'''

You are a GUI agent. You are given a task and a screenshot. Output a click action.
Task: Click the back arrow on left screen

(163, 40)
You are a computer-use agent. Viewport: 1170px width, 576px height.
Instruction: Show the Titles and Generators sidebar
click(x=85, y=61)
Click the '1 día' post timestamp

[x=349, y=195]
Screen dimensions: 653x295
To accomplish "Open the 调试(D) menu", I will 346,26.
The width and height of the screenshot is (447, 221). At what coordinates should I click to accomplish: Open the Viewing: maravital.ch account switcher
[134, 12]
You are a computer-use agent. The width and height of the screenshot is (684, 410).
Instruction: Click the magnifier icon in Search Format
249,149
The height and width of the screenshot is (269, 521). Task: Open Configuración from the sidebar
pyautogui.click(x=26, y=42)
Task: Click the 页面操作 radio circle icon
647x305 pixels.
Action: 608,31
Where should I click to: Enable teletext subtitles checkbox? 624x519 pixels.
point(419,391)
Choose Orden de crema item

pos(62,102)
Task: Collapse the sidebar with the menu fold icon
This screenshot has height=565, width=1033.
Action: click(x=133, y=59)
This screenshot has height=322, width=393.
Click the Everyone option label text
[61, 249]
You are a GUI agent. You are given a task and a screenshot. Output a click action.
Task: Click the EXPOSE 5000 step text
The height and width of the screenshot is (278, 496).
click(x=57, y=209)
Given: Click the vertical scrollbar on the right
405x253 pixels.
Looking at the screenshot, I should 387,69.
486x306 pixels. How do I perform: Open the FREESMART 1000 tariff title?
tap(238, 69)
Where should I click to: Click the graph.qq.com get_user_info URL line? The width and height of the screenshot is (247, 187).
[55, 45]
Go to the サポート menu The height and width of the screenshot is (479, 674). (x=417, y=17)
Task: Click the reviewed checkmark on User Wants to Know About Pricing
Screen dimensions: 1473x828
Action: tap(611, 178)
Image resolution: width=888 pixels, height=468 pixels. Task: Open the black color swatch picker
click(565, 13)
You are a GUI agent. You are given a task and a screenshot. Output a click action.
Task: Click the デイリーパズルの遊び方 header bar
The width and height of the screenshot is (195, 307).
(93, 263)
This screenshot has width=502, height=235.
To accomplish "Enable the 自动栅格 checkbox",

'''

_WHAT THIS TASK INVOLVES_
Answer with the number alone after working out how many lines in the records contain the string "menu".

_SOLUTION FOR THIS PROBLEM_
3